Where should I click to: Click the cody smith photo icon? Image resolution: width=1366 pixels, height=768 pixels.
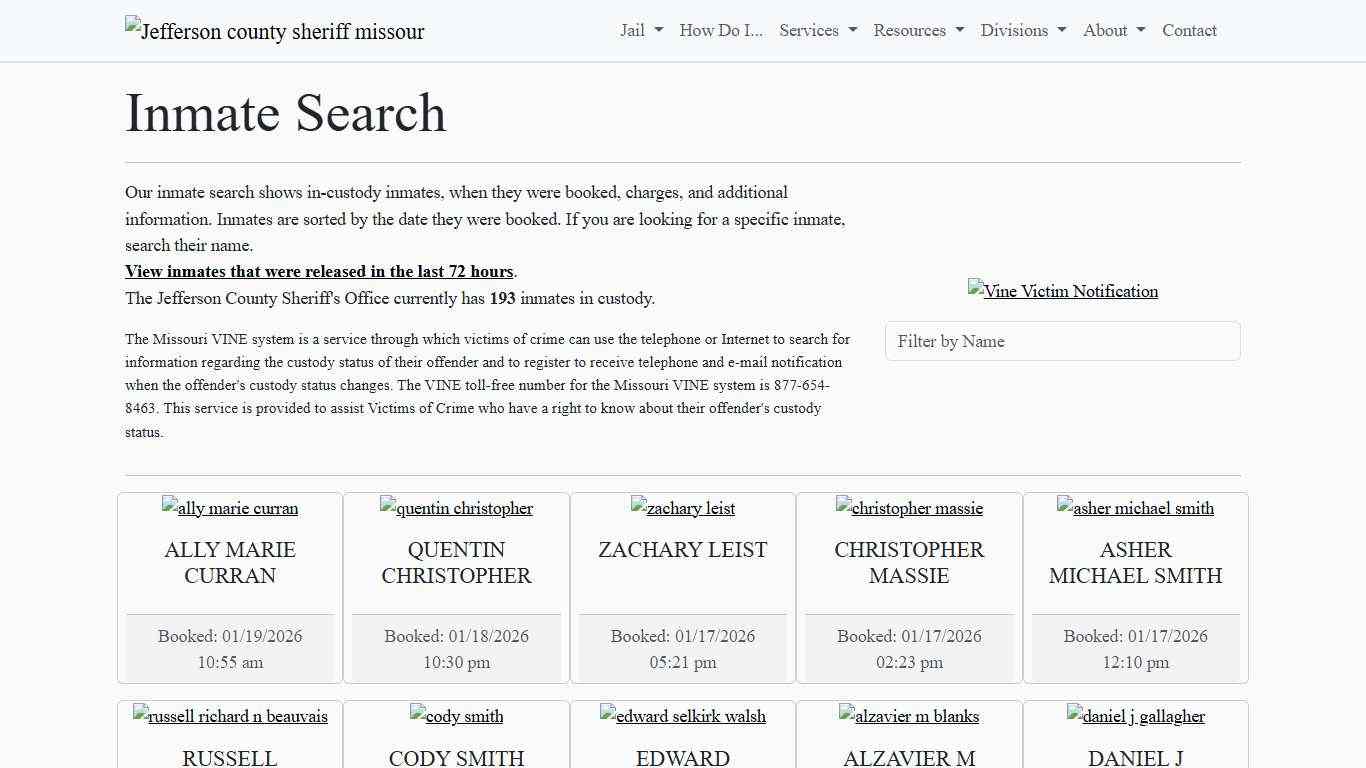[456, 716]
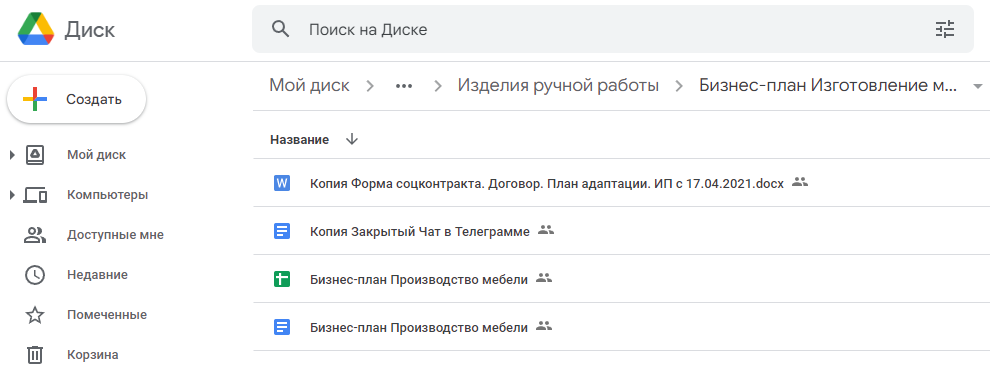
Task: Click the Google Drive logo icon
Action: pyautogui.click(x=36, y=29)
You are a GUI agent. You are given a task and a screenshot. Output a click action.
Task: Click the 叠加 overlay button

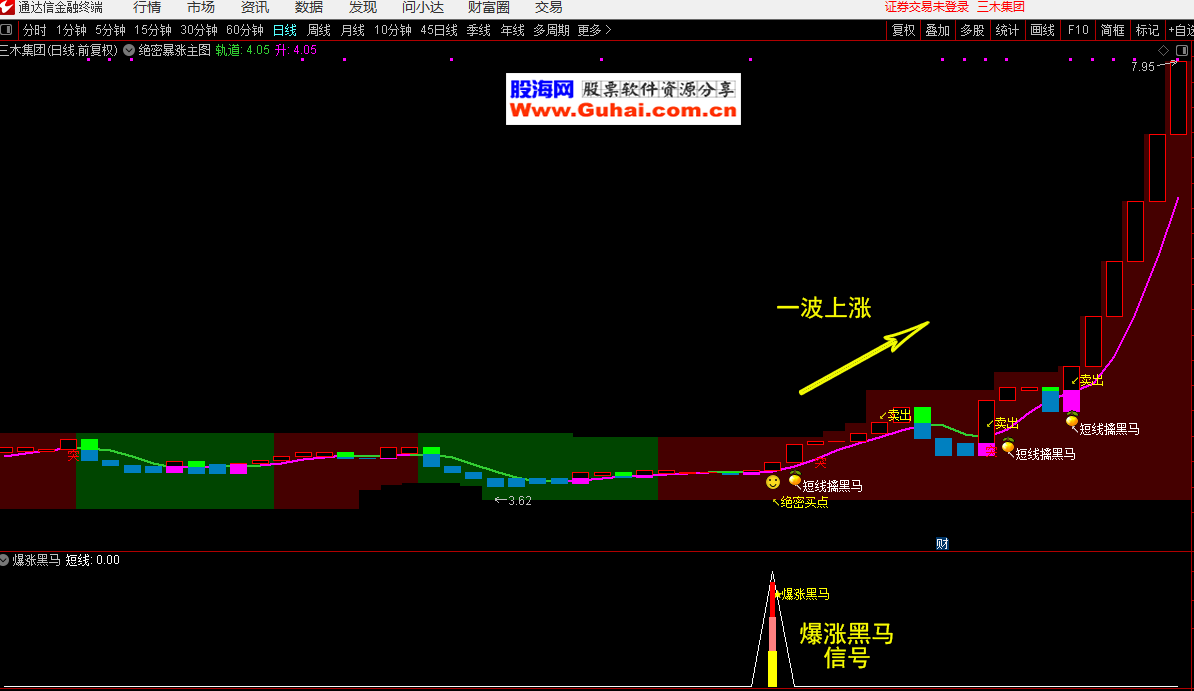(x=937, y=30)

WHAT THE TASK REQUIRES:
Count the lines above that contain the string "icon", and give only the number.

RESPONSE:
2